The autonomic and somatic nervous systems are the integral anatomical and physiological components of the spine. Due to the fact that the majority of the central and peripheral nervous system dysfunctions are somatic in nature, the autonomic nervous system has been over-shadowed and has received very little attention in regard to its role in spinal pathology.

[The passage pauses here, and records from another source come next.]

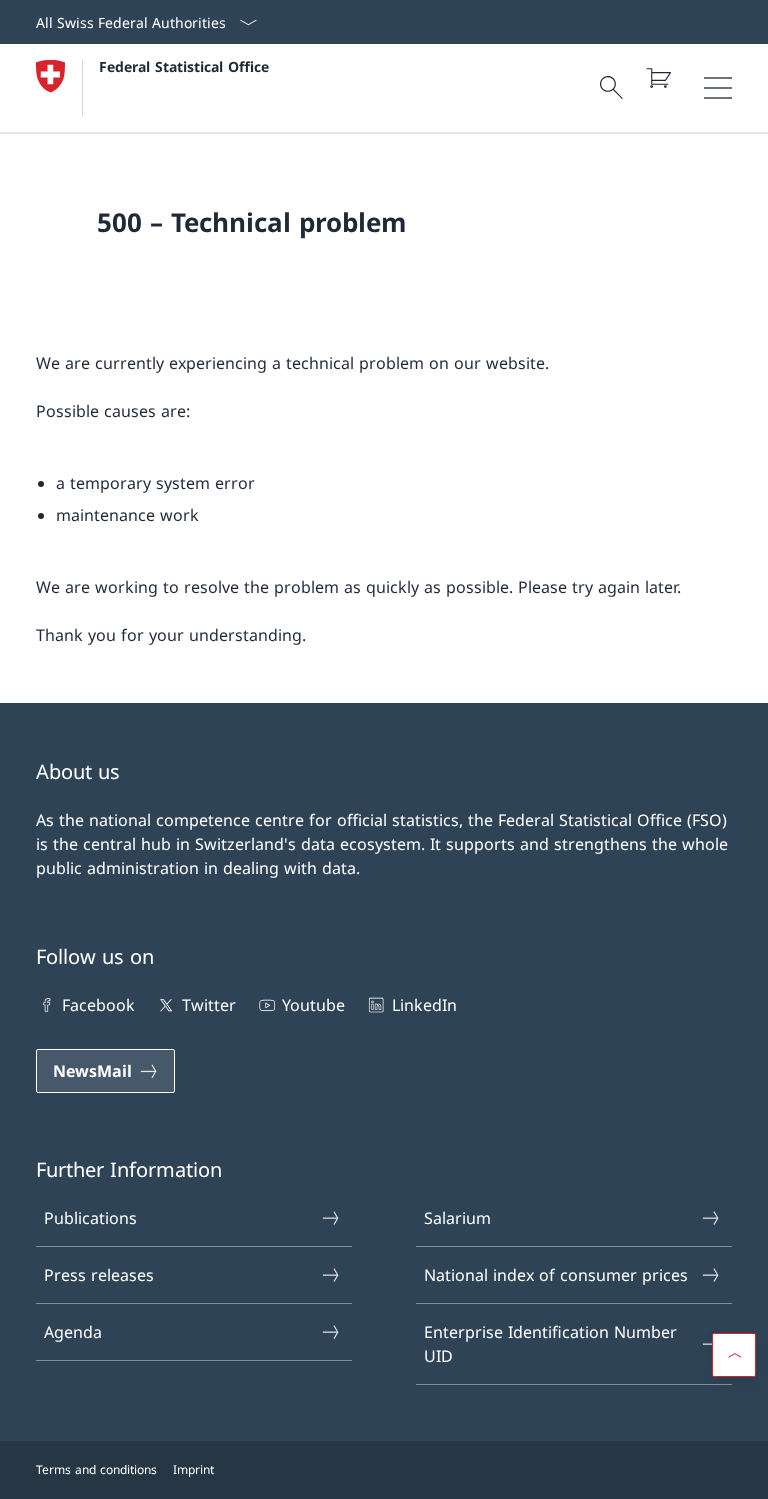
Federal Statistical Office (184, 66)
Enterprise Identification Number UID (550, 1344)
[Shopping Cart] (658, 78)
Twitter (208, 1005)
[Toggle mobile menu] (718, 88)
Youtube (313, 1005)
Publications (90, 1218)
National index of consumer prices (556, 1275)
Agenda (73, 1332)
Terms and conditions (96, 1469)
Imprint (193, 1469)
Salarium (457, 1218)
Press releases (99, 1275)
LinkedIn (424, 1005)
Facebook (98, 1005)
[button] (734, 1355)
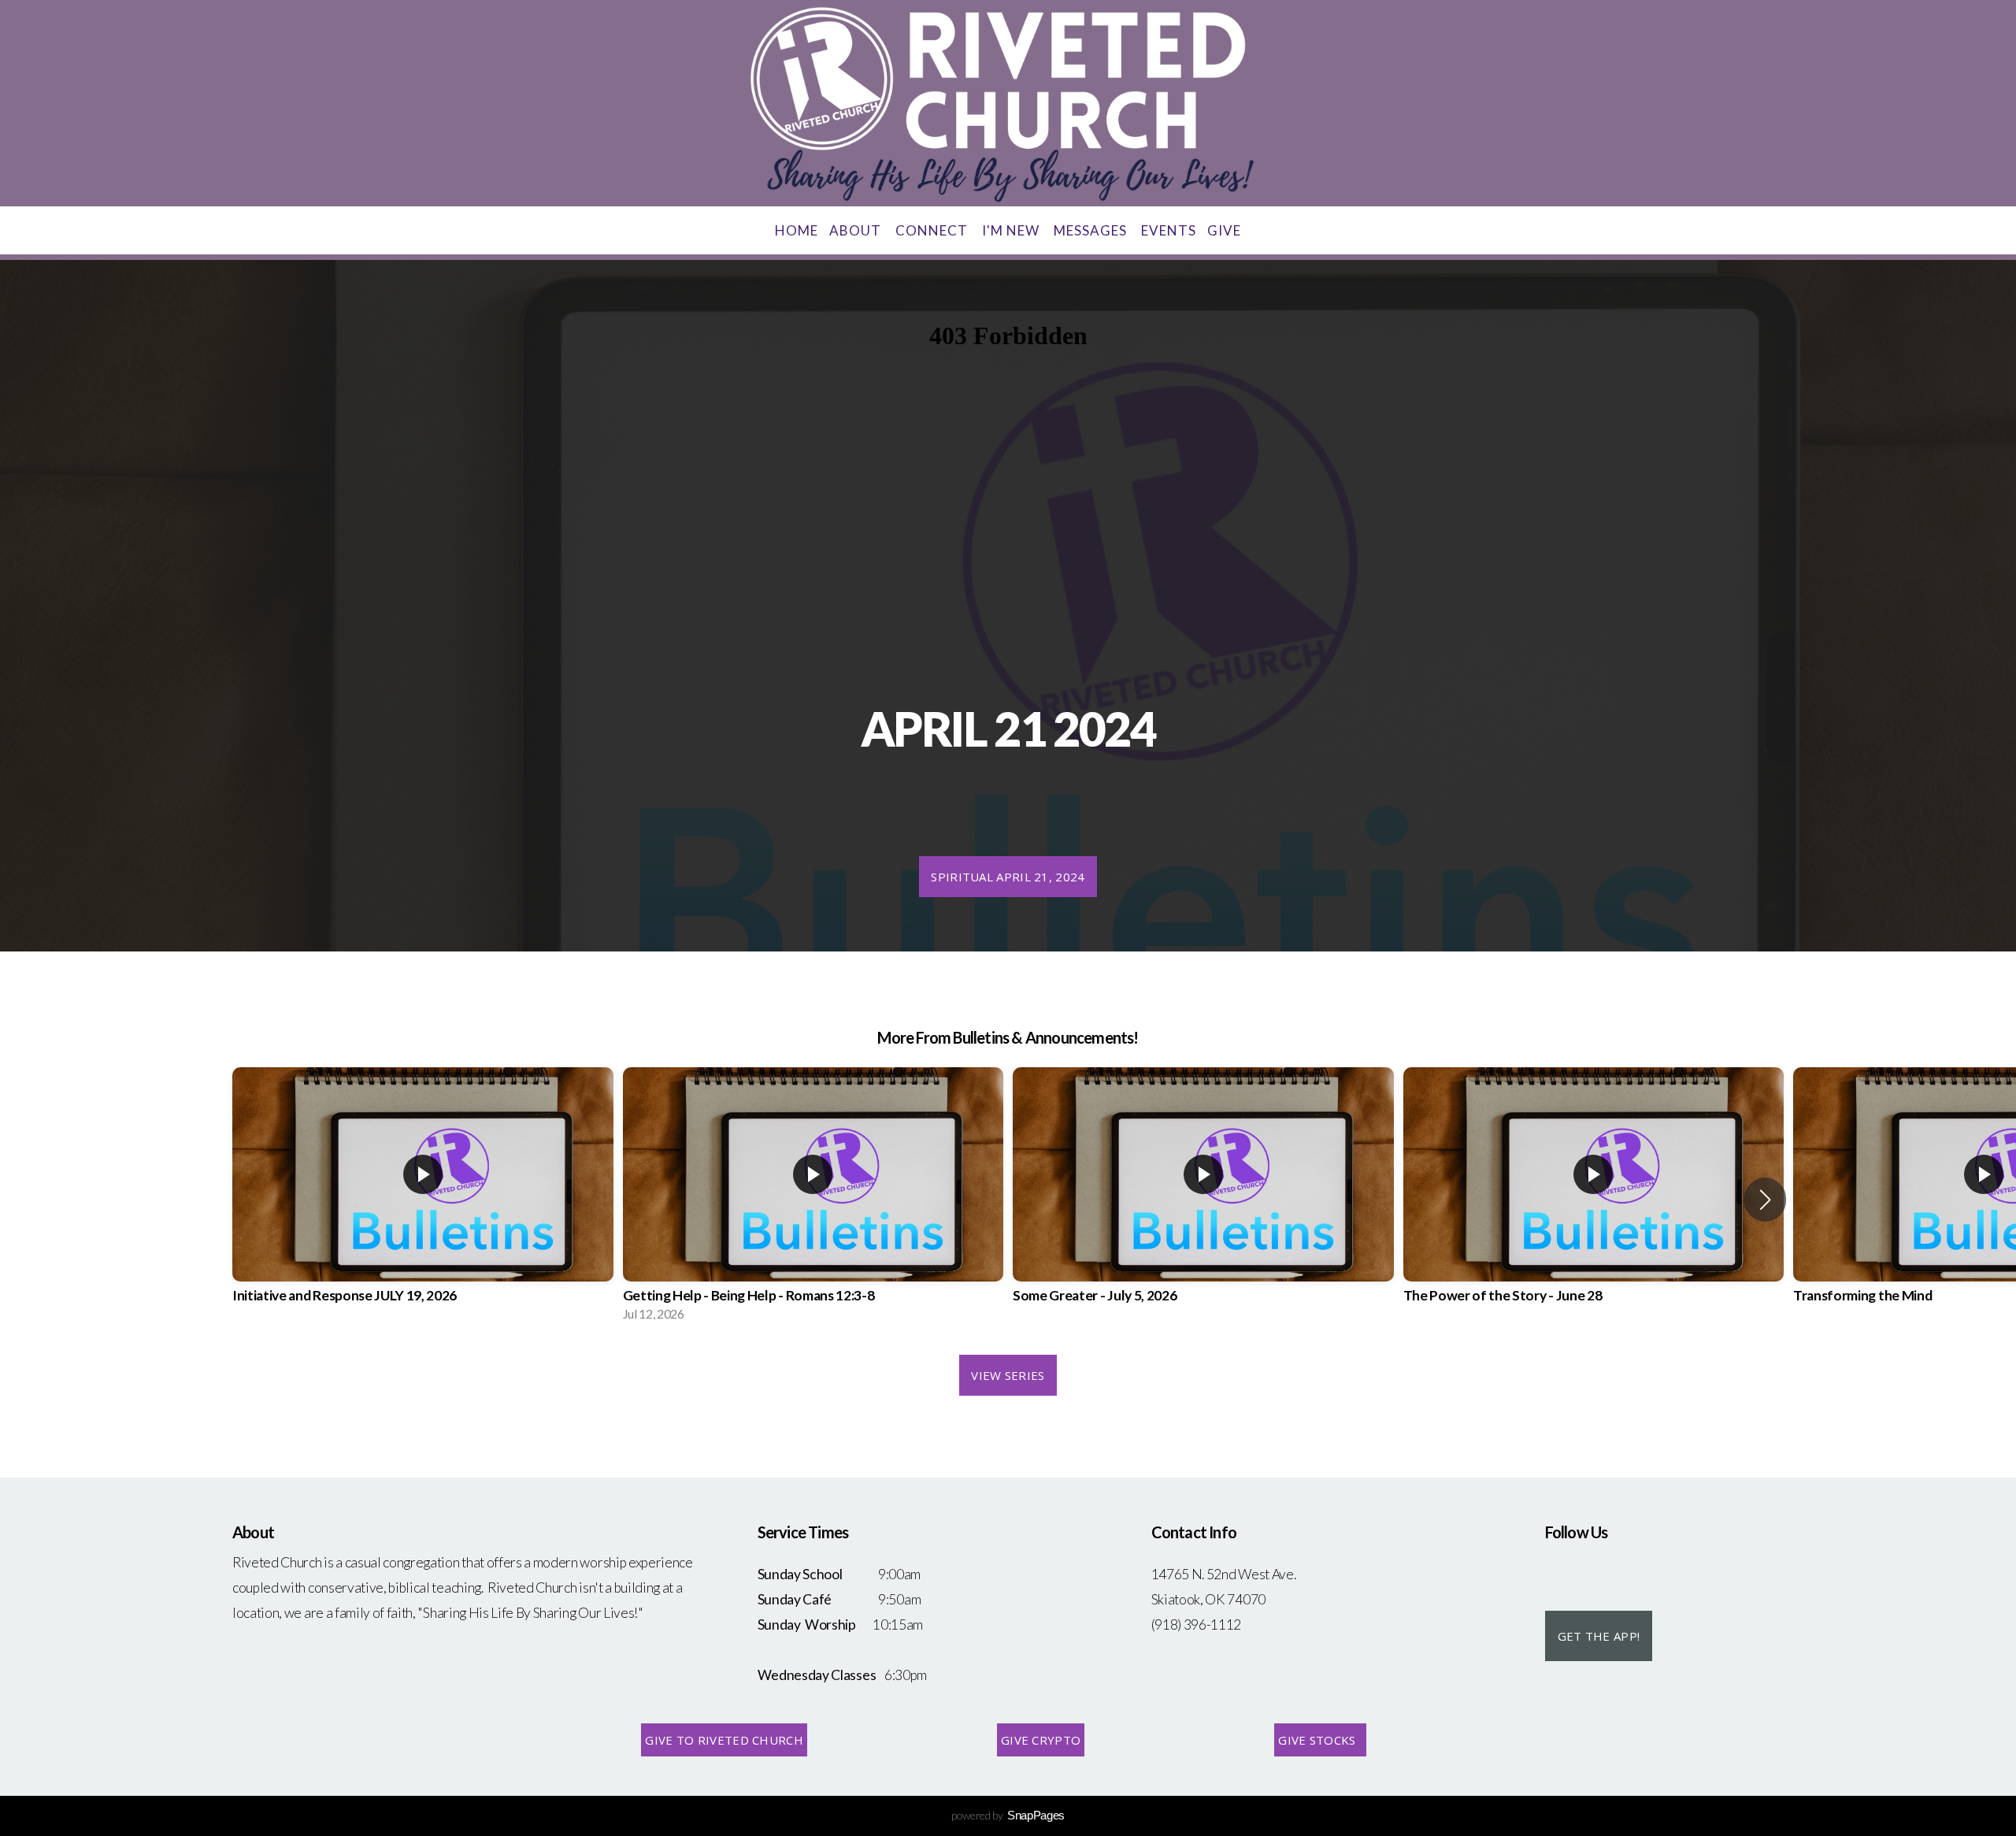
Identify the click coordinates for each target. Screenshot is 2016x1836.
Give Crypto (1040, 1740)
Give (1224, 230)
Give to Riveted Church (724, 1740)
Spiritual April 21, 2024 (1007, 877)
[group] (422, 1199)
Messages (1092, 230)
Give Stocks (1320, 1740)
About (856, 230)
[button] (1765, 1199)
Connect (933, 230)
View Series (1007, 1375)
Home (796, 230)
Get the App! (1599, 1636)
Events (1168, 230)
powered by (1008, 1815)
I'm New (1012, 230)
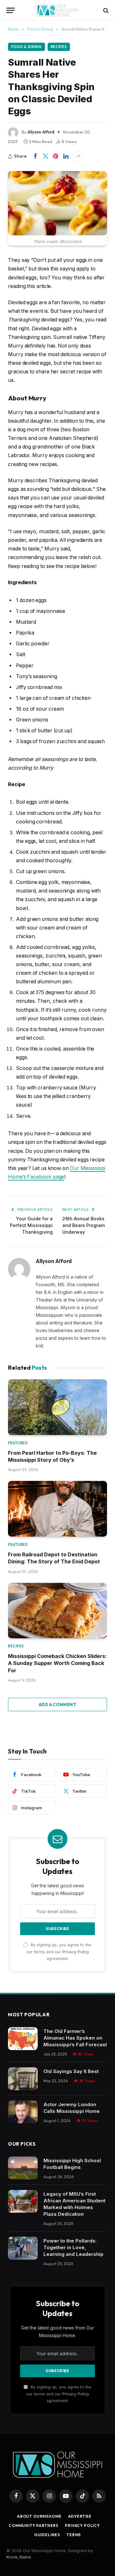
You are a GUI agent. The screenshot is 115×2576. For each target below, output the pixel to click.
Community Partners (33, 2525)
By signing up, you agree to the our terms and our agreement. (58, 1951)
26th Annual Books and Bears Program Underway (83, 1225)
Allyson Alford (40, 131)
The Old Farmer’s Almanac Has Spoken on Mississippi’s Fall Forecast (75, 2038)
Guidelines (47, 2534)
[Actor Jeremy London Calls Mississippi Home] (23, 2111)
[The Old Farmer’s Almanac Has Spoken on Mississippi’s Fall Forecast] (23, 2038)
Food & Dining (26, 47)
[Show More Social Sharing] (78, 156)
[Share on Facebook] (35, 156)
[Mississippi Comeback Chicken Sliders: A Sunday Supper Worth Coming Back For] (57, 1610)
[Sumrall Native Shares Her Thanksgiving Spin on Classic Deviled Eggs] (57, 203)
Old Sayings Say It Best (71, 2071)
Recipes (59, 47)
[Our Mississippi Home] (57, 10)
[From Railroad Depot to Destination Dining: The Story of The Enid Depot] (57, 1508)
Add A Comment (57, 1704)
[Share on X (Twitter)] (45, 156)
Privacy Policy (75, 1951)
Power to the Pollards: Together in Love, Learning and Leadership (73, 2247)
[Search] (105, 10)
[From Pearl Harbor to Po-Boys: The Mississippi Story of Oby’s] (57, 1407)
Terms (73, 2534)
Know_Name (18, 2556)
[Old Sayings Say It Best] (23, 2078)
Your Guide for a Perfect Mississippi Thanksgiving (31, 1225)
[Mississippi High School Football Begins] (23, 2167)
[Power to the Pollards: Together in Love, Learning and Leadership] (23, 2248)
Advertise (80, 2516)
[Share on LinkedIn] (66, 156)
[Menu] (10, 10)
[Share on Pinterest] (55, 156)
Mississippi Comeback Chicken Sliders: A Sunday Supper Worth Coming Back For (57, 1663)
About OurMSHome (39, 2516)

In acute noxious injuries to the spine, usually the somatic sensory and motor dysfunctions originate as acute pain which is referred to as acute "nociceptive" or somatic pain (fig. 1). In occasional situations the pain may have a tendency to persist for months or several years after the original injury has healed. This type of persistent pain has been referred to as "neuropathic pain".

FIGURE 1

Proprioceptive input (right side of diagram) exerts inhibitory

effect on anterolateral (intermediolateral) pyramidal cells of the spinal cord with the resultant inhibition of A-beta and small C-fibers (left side of diagram), prevention of sensitization ("wind up") as well as deafferentation of the sensory input to the spinal cord and lack of inhibition of the anterolateral horn cells which leads to vasospasm and muscle spasm.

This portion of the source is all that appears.